Given the prevalence of alcohol-impaired people on the roads at any given moment, the miracle may be that more people aren’t killed.

And given that several American icons are constantly in the news over their own drunken driving and subsequent escape from the consequences, it’s no wonder young Americans drink and drive. As much as we celebrate the myth of our individuality, we are merely followers in real life. And that can be dangerous.

A recent highly-publicized drunken-driving death was front page news in Hawaii this morning. The Honolulu Advertiser reported that a well-known playwright had a blood-alcohol level three times the legal limit when she drove the wrong way on a freeway at 3 a.m. and rammed a car head on, killing herself and seriously injuring the driver of the other car.

One wonders about the motivation of this woman until it dawns on us that she was simply too drunk to have a motive. Booze robs the brain of reason.

How do I know these things? I’ve driven drunk more times than I can count and been involved in several accidents when I was so drunk I didn’t even realize what had happened until a passenger informed me that we had just been involved in a head on collision. The other driver left the scene. He or she was obviously drunker than me. The accident didn’t teach me anything.

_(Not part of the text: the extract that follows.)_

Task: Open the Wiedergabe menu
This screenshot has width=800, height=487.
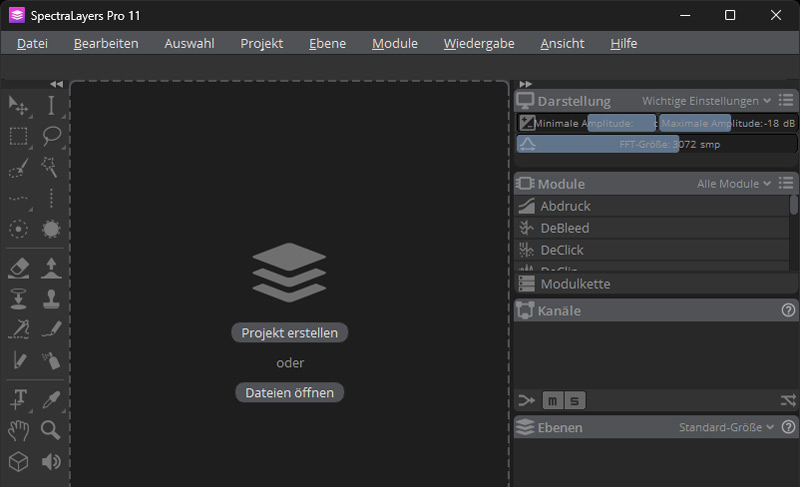Action: click(479, 43)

With boozing so prevalent, somewhere, someday, someone reading this will be killed in a drunken driving accident. You’re safer in Iraq than you are on the roads in America, especially during the season of merriment.

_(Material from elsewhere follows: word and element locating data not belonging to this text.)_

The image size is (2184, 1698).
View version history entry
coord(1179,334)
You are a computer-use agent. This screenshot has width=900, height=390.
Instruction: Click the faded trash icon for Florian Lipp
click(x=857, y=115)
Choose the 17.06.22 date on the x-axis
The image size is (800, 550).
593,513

As I write, there are seven more days until Christmas. Some of you may prefer another name, Hanukah, perhaps, or the generic Holiday Season. It’s each person’s call. The meaning of the season can be summed up in many ways. I prefer “sobriety on Earth and good will toward men and women.”

You might think about trying my own approach to a sober lifestyle. For more than twenty years, my preferred drink has been a double Diet Coke on the rocks. I’ll take a caffeine habit over a booze habit any day.